Very small businesses, including dental practices with just five or more employees, will soon be subject to the California Family Rights Act’s requirement to provide protected unpaid family leave to their employees.
The CFRA provides employees up to 12 workweeks of protected unpaid leave that employees can take for the birth, adoption or foster care placement of a child or for a serious health condition of the employee or a specified family member. The leave is unpaid but “protected,” meaning the employer must hold the employee’s job and maintain the employee’s benefits until they return ― up to a maximum of 12 weeks.

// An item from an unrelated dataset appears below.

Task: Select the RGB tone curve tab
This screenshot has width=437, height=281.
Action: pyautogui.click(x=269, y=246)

Currently, the CFRA’s provisions apply to employers with 50 or more employees, but last week Gov. Gavin Newsom signed into law Senate Bill 1383 by Sen. Hannah-Beth Jackson (D-Santa Barbara), which lowers the threshold to employers with five or more employees and expands the qualifying family members for whom an employee can take leave to provide care for. The expanded list of qualifying family members now includes child, parent, grandparent, grandchild, sibling, spouse and domestic partner.
The bill takes effect Jan. 1, 2021.
CDA and a large coalition of small-business groups opposed SB 1383 because of the anticipated major and long-term impact of the bill on the smallest businesses.

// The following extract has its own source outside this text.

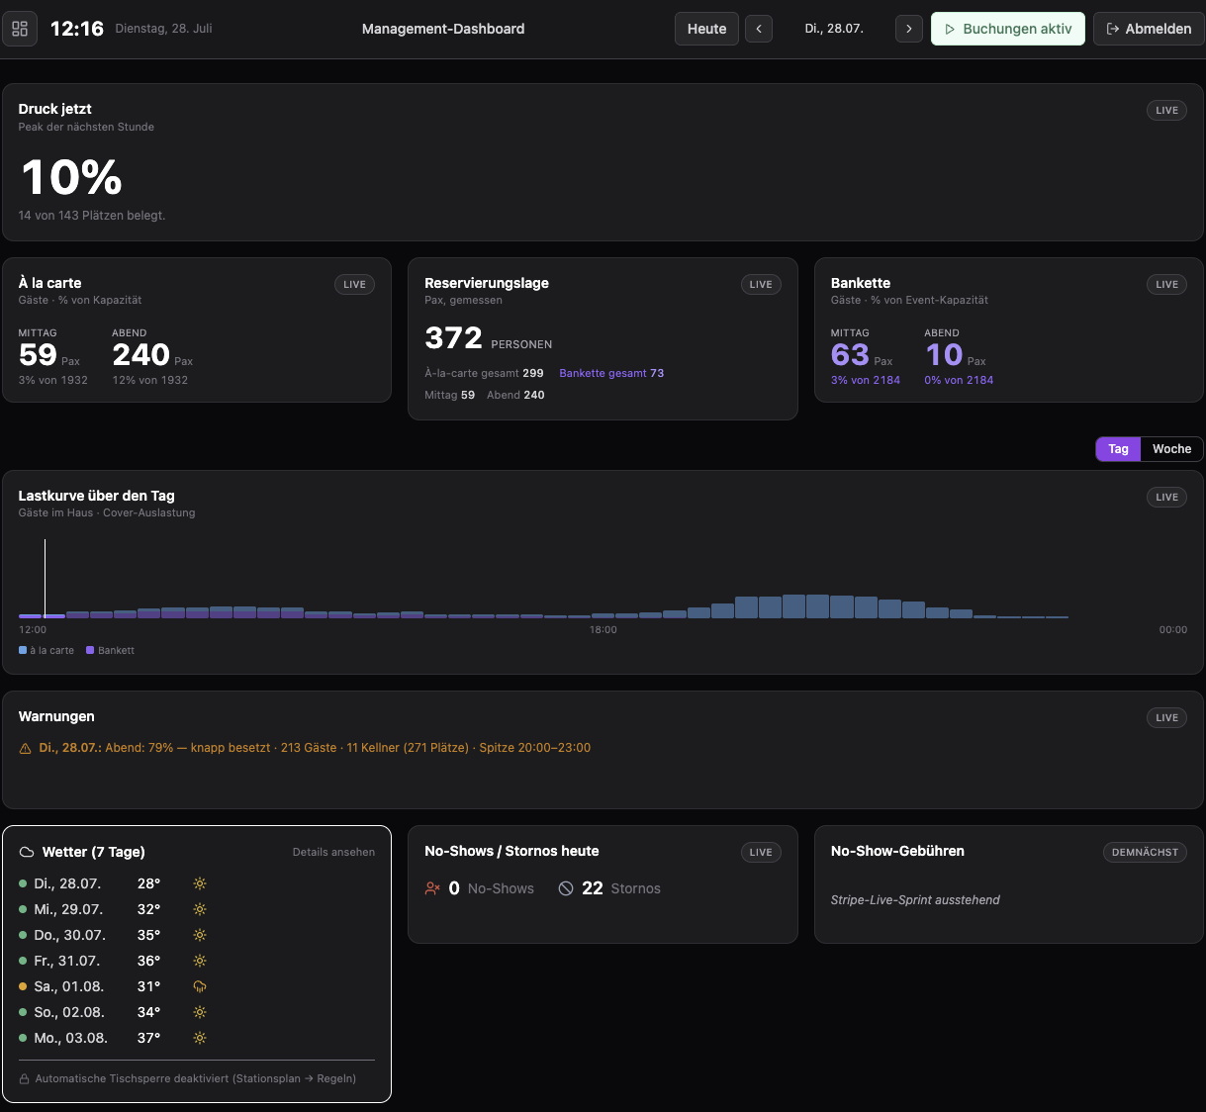Open the Di., 28.07. date picker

In the small dental practice, for example, there is typically little crossover between staff roles. Licensed hygienist and dental assistant positions require specific and extensive training; therefore, staff without that training cannot cover the duties of an RDH or dental assistant who is on leave.
CDA had urged legislators to amend the bill to raise the employee threshold from five employees to 20 at minimum to spare very small businesses like dental practices that are having to make long-term decisions about their financial liability in the COVID era. CDA also asked that the bill’s implementation be delayed by one or two years or that a hardship exemption for small businesses with fewer than 20 employees be established. However, the bill narrowly passed the State Assembly Aug. 31 without any amendments.

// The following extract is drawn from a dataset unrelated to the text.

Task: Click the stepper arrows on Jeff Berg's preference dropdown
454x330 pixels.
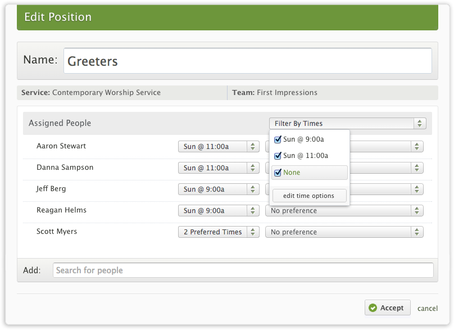Action: [x=417, y=189]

Separate legislation signed last week by the governor addresses concerns about the liability of small businesses if they fail to comply with the CFRA.
Assembly Bill 1867 includes a state-run mediation program for alleged CFRA violations. For employers with five to 19 employees, if an employee alleges that a CFRA violation occurred, the employer and the employee will have the option to enter a mediation program operated by the Department of Fair Employment and Housing. Both parties will be prohibited from entering into civil court procedures unless DFEH determines that they have exhausted their mediation efforts. More details on this program will become available in the coming months.
CDA Practice Support is creating and will share resources to educate members and help them transition to the new requirement ahead of the January 2021 effective date.